What I'm currently doing is using alloca() to push the stack pointer ahead by 768 kilobytes, then spawning UIApplicationMain, then using setjmp/longjmp to bounce back and forth between my "UI routine" and my "main routine". So far, this is working.

Caveats:

  • It's impossible to know when the "UI routine" has no messages to handle, and when it has no messages to handle, it will just block indefinitely until that's no longer the case. I'm solving this by making a timer that triggers every 0.1 milliseconds. Every time the timer triggers, I drop out to my "main routine", do a single game loop, then head back into the "UI routine" for another timer tick. Reading the documentation indicates that it won't stack up "timer calls" indefinitely. I do seem to get the "terminate" message appropriately, though I haven't managed to test it thoroughly yet, and I haven't tested any other important messages. (Luckily, there's only four messages total, and one of them is setup-related.)

  • Most modern OSes won't allocate the entire stack at once. The iPhone is probably one of these. What I don't know is whether bumping the stack pointer 3/4 of a meg forward will allocate everything "behind it", so to speak. If so, I may be effectively wasting 3/4 of a meg of RAM, which, on the iPhone, is significant. This could be handled by bumping the pointer forward a smaller amount, but this is really courting stack size disaster - it effectively limits your stack to however far you bump the pointer ahead, and you'll have to figure this out in advance. Some sentinel data in the stack, coupled with good monitoring and a logging system for stack size issues, can probably solve this, but it's a nontrivial issue. (Alternatively, if I can figure out how to muck with the stack pointer directly on the native hardware, I can just malloc()/new[] a few kilobytes, point the stack pointer at it, and use it as my new stack. I'll have to figure out how much space it needs but I doubt it'll be much, considering that it's not doing very much.)

  • This is currently untested on the actual hardware (give it a week or two, I got another project to finish first.)

  • I have no idea whether Apple will figure out what I'm doing and slap a giant REJECTED sticker on it when I try submitting to the app store. This is, shall we say, slightly outside their intentions for the API. Fingers crossed.

I'll keep this post updated, and officially accept it once I've verified that it, you know, works.
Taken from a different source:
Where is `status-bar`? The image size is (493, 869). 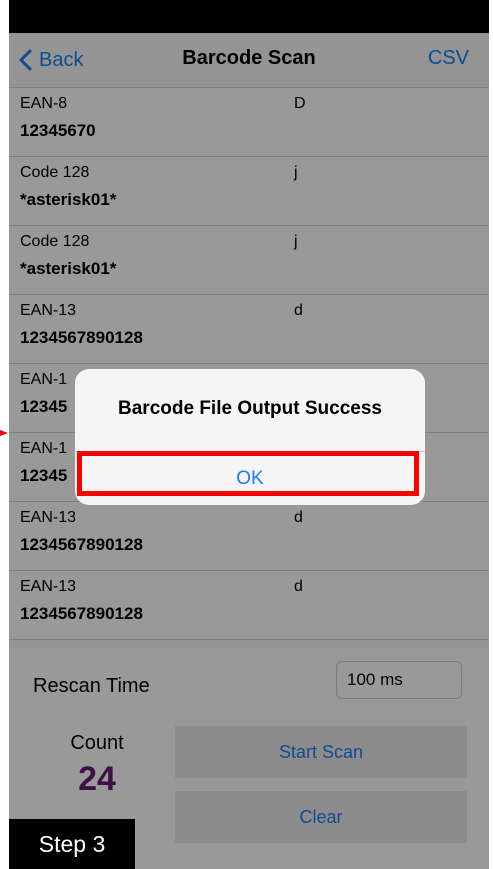 status-bar is located at coordinates (249, 16).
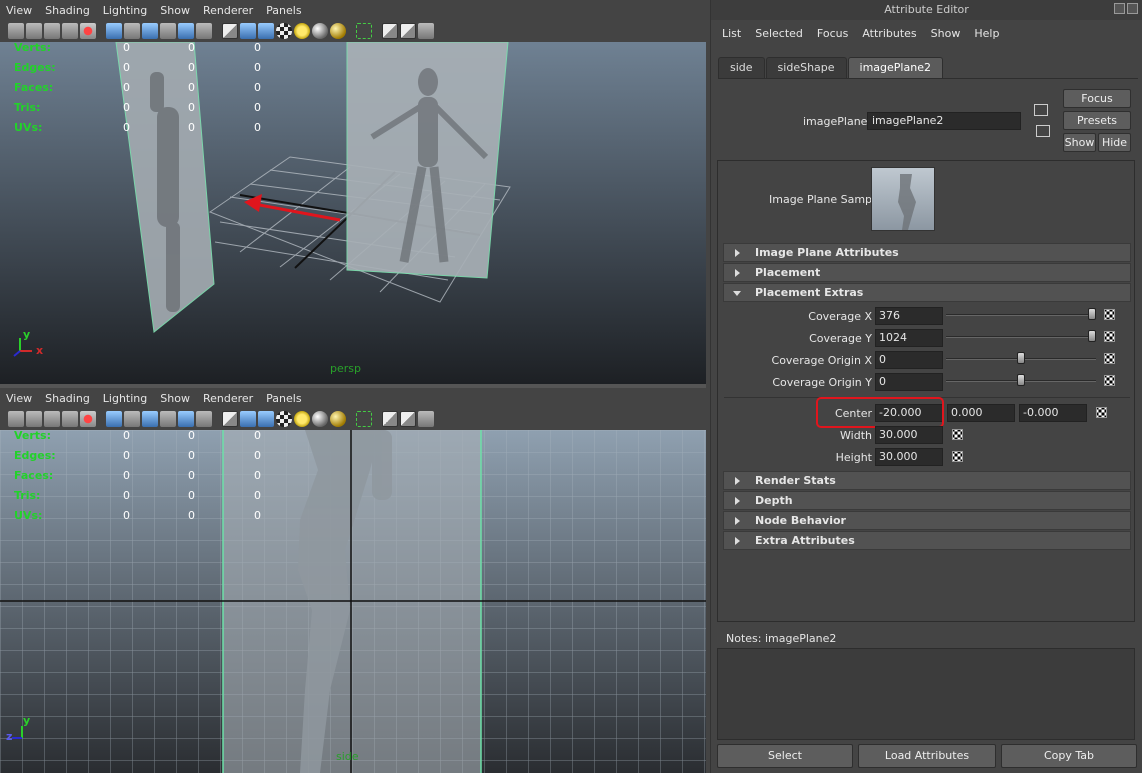 This screenshot has width=1142, height=773. What do you see at coordinates (927, 540) in the screenshot?
I see `section-extra-attributes: Extra Attributes` at bounding box center [927, 540].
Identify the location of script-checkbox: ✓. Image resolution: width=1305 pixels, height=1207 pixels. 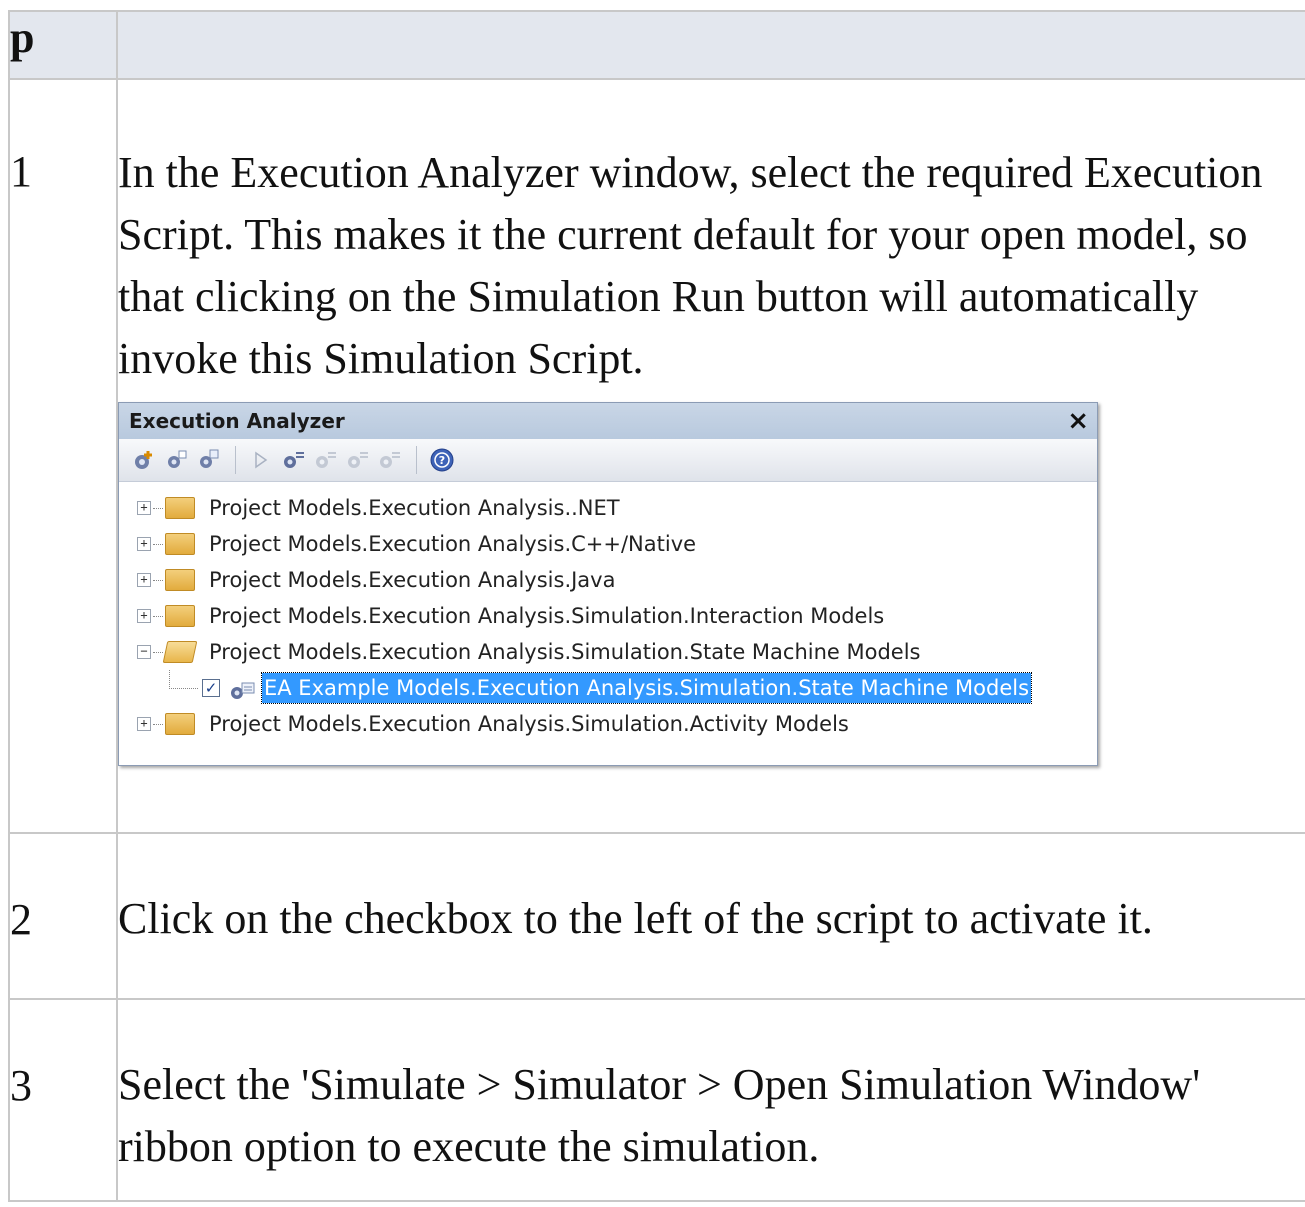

Late update: I got distracted by a variety of other things. Since then, I've had a few changes that make me far less interested in Apple development. My current approach showed no sign of not working, but I don't really have the motivation to keep fleshing it out. Sorry! If I ever change my mind I'll update this further, but Outlook Not So Good.

ZorbaTHut
Almost positive you'll get rejected on this. Bummer, but apps get rejected for using one single method outside the standard API so subverting it in any way will probably be a no go.
Typeoneerror
That's the trick, though - I'm not using anything outside the API, every function I'm using is 100% supported and permitted. I'm just rearranging the stack a little. It should be utterly impossible to detect this without actually disassembling the codebase.
ZorbaTHut
FWIW, answering your own question is perfectly fine and a good addition to SO (and accepted practice), if no one else can and you figure it out after some time.
Roger Pate
A: 

I know NSApplicationMain() reads Info.plist and does stuff to the app (like get the initial nib file) so I would guess that UIApplicationMain() does the same for iPhone (like get the initial status bar style, zoom the default.png image in etc.). That stuff isn't exposed anywhere else, so the functions it calls would still need to be run for the app to launch with out any side effects. You're only bet is to reverse engineer those and copy them (and hope that anything they do is in the public SDK).